Sunday, October 10, 2010

Oh the poor Indians

It seems to me that Indians had a terrible life, and the white men were horrible, horrible people. However, it seems to me that Apess and Occom have some different outlooks on the matter. Apess takes a strong defiant stand. Two quotes that really jumped out at me were "I'll venture to say, these very characters who hold the skin to be such a barrier in the way, would be the first to cry out, injustice!  awful injustice!" and "And you know as well as I that you are not indebted to a principle beneath a white skin for your religious services, but to a colored one." The first of these I found significant because it is the most blatant, straightforward punch to the white man's dignity that I could find in this essay. I almost envision that little kid who always complains about the other kid cheating at a game when he clearly isn't, and then cheating himself to try to win, but still failing to the other non-cheating kid and pitching a temper tantrum. The second was interesting because it was basically a slap to the face of the white man.
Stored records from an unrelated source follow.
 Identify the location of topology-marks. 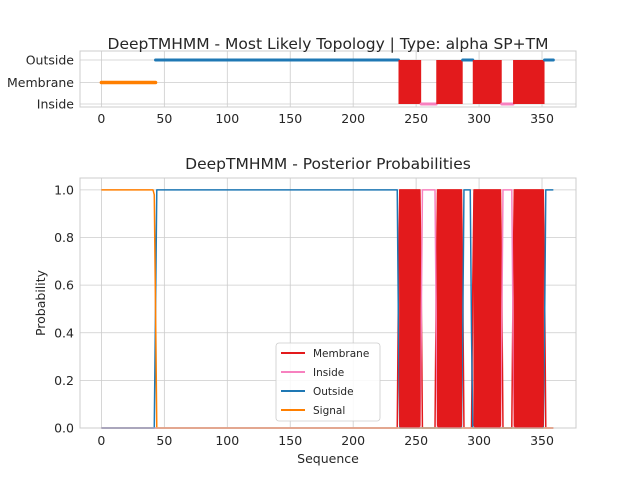
(327, 82).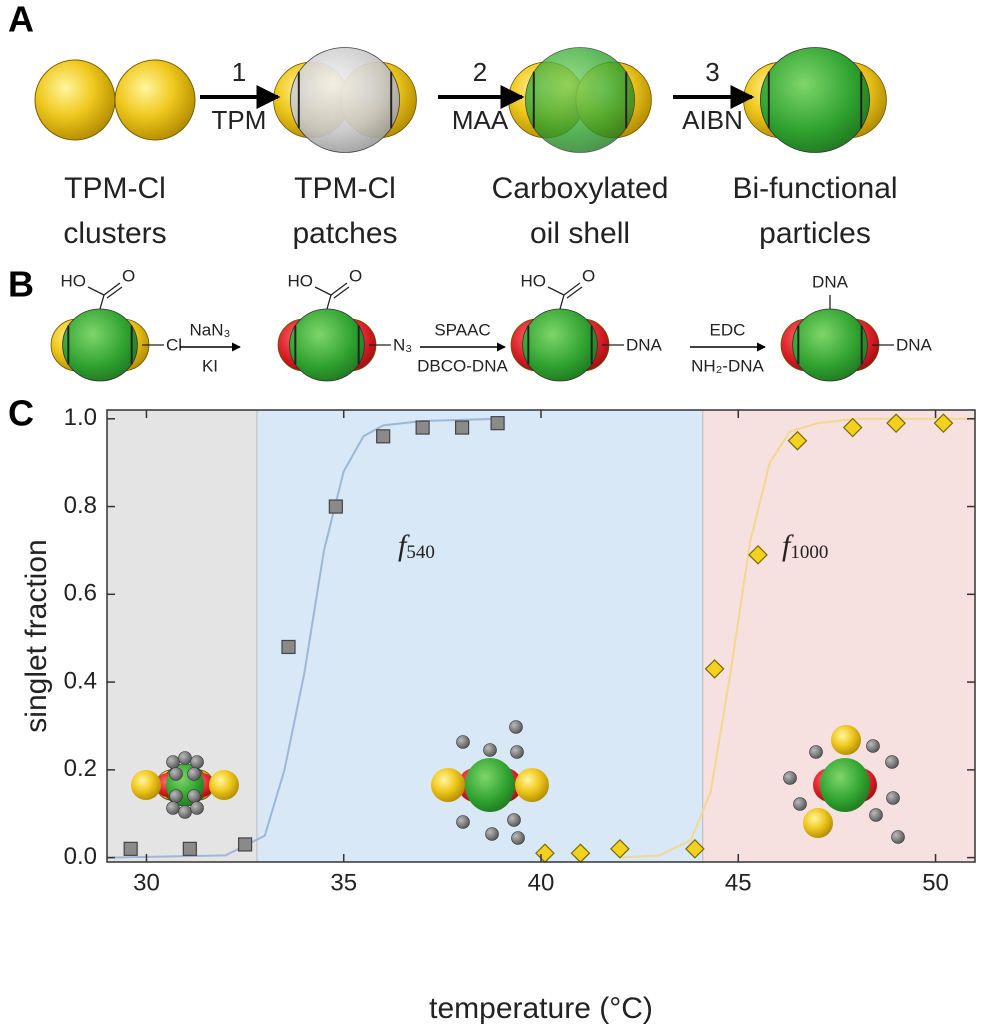 The height and width of the screenshot is (1032, 982). Describe the element at coordinates (210, 366) in the screenshot. I see `chem-label: KI` at that location. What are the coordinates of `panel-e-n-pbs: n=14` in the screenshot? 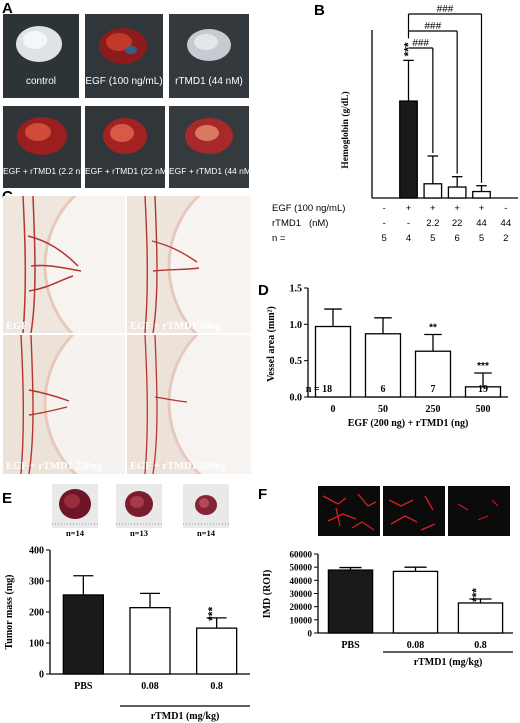 It's located at (75, 533).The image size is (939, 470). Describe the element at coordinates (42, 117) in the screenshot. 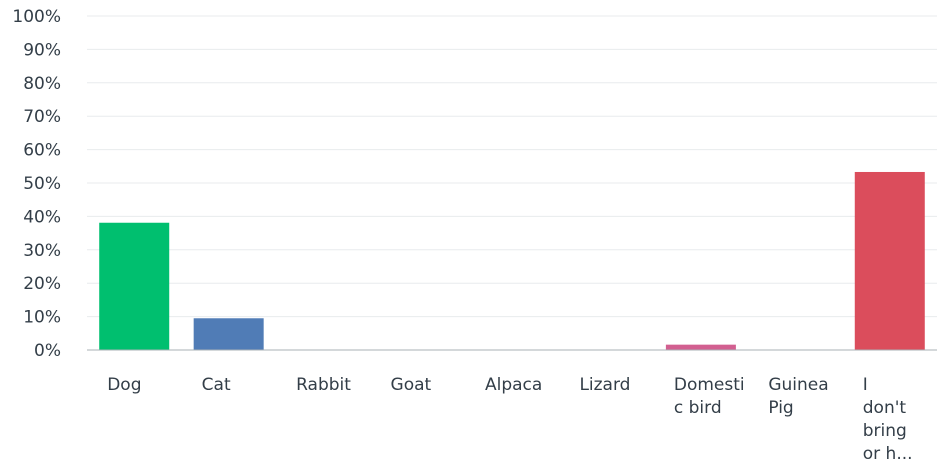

The idea that Jesus, who they claim that they are doing everything for, wasn't white either, but a colored man. The sheer hypocrisy of the whites makes you a bit queasy. Occum, however, was different. I see Occum as being that annoying little nerd in the school yard who always got pushed around, never caring to put up a fight, and then told people how much he was going to beat up his tormentors the next time he saw them, but of course not. His writing is not as angry as Apess's by any stretch of the imagination, but it still succeeds in proving the whites to be selfish, self-righteous jerks. They pushed him around for all of Occum's life, and never until the end did Occum complain about how whites doing the exact same job as he were getting paid ten times more, and how he had to spend his whoe life living off of all his own work, and how no one would give him a break. Boo hoo. He was such a pushover. Regardless, his writing still manages to very successfully prove the same flaws of the white men as outlined in Apess's work.

1 comment:

  1. Your take on Occom illustrates one of the problems of a quick survey course; he had actually complained for some time, but he regarded the establishment of a school for Indians to be so important that he traveled to England with another minister to raise money for that purpose. Wheelock took that money and founded the college that is now known as Dartmouth. It was for white kids. In short, the man lied and stole the money -- 200 pounds of which was a donation from King George. Apess was a major leader in the fight for the rights of Indians, but remember that Occom was the first Indian to have serious work published in the new world.